I’ve noticed a trend lately. Here’s what’s been happening: I will try to minimize what I eat during the day to save lots of points (read: calories) for the evening. I try my willpower and push it to its max and because I’m not eating enough I end up giving in and “snacking”. I’ve been saying snacking has been my downfall, but I’m not being 100% honest with myself – my downfall (my snacking) has actually been a series of mini-binges. I’ll let myself get so hungry by the evening that I’ll eat whatever is around. Crackers, popcorn, PB & J sandwiches, chocolate I was saving, fruit (but too much of it). It’s not healthy and it’s not doing me any good.

It’s making me preoccupied with food. It’s making me not track all this eating (because really, how can I when I didn’t even look at what I was eating?) and then gain which in turn leads me to trying to restrict my eating to lose the weight which ends in these mini-binges. See the disastrous circle I’ve created for myself?

Where is my resolve? Where are my good eating habits I’ve been working on developing? Why won’t this seemingly insatiable hunger leave me alone? 

I used to be able to manage my hunger. I used to be able to eat healthy meals and feel full and comfortable. I used to be able to have a treat every now and then and then leave it. I used to be able to resist the nuts and crackers sitting out at work. I don’t know where that’s gone. I’m scared it’ll never come back. I’m scared of regaining.

I came across this list yesterday. I wrote it back in November 2010. What made me pause is that all of this is still true.

When do I eat:

  • When I’m bored
  • When I’m alone
  • When I think I can get away with it
  • When I come home late at night

What I CANNOT stop eating:

  • Bread.
  • French bread
  • Fresh rye bread
  • Nutella
  • Ice cream
  • Fresh pita – white
  • Tortillas – white
  • Box of cookies
  • Chips
  • Snacks of any sort
  • Chocolate
  • Pastries
  • Cereal – corn pops, quik, anything sweet, but even the granola one

For the most part I do not keep any of this in the house. Certainly not bread unless it’s in the freezer so I can’t get at all of it. Not Nutella, no matter how on sale it is, not tubs of ice cream – I can buy things like fudgesicles in individual servings, but not ice cream sandwiches, no cookies, chips, crackers or snacks other than popcorn in the house and definitely no chocolate or pastries. I also stopped buying cereal -I realized I only ate it at night as a snack. So really, it hasn’t gotten easier as I though it had, but maybe this is a blip? Maybe things will go back to how they were before where it was easier to resist? I don’t know.

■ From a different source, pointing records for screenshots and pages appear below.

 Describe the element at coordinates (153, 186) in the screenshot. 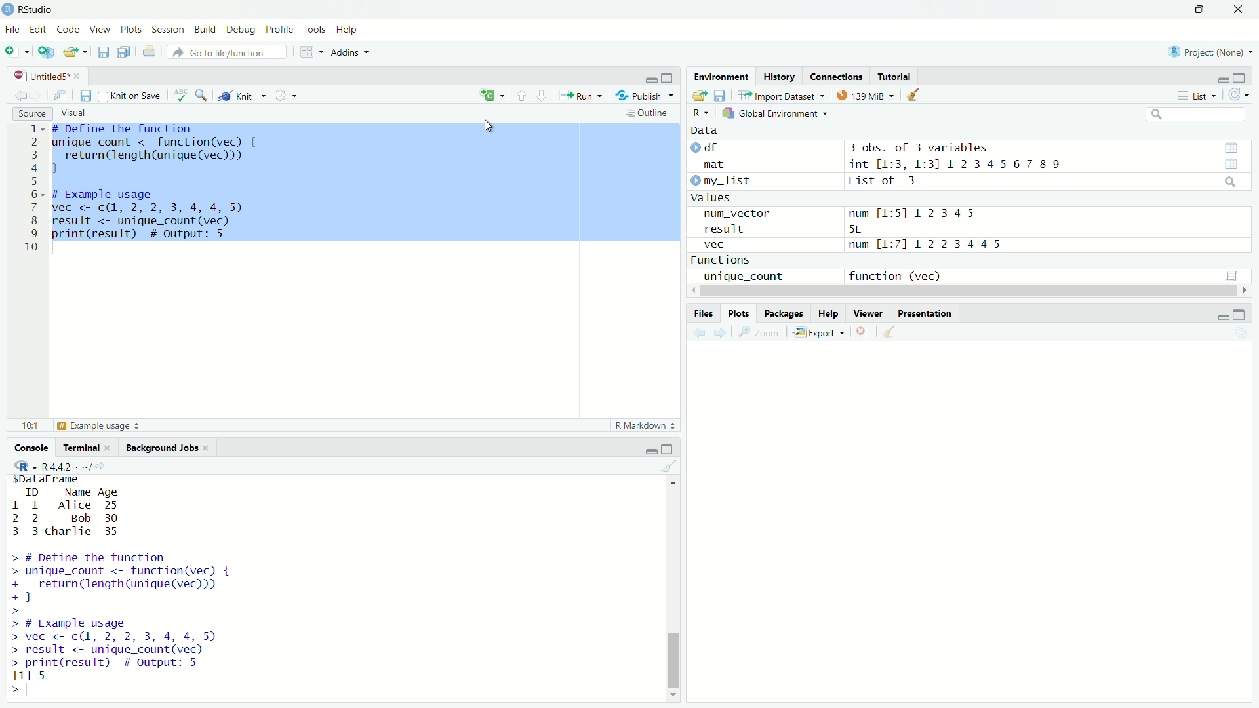

I see `# Define the function
inique_count <- function(vec) {
return(length (unique (vec)))

J

¢ Example usage

vec <- c(1, 2, 2, 3, 4, 4, 5
result <- unique_count (vec)
orint(result) # output: 5` at that location.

This is why I’m actually looking forward to the next three weeks of my life. My time will be very regimented – we work 10am-10pm, six days a week. We have lunch at 1pm and dinner at 5pm. Every day. I will have access to a kitchen and thus I will be able to make my own food. I won’t have time to get super creative, but I will have time to create a healthy lunch and dinner for each day. I also know that I like to eat at night. This isn’t going to change anytime soon so I’ll have to come up with strategies. I will need to have food on hand that I can eat in a healthy fashion in the evening and that will stop me from going overboard in the evening.

So this is it. This is my confession. I don’t know how things are going to go over the month, but I’ll keep you in the loop. I don’t know yet if I’ll be able to weigh-in this month as I’ll be in a different country, but I’ll try. If not, I’ll still be posting updates on how I’m doing.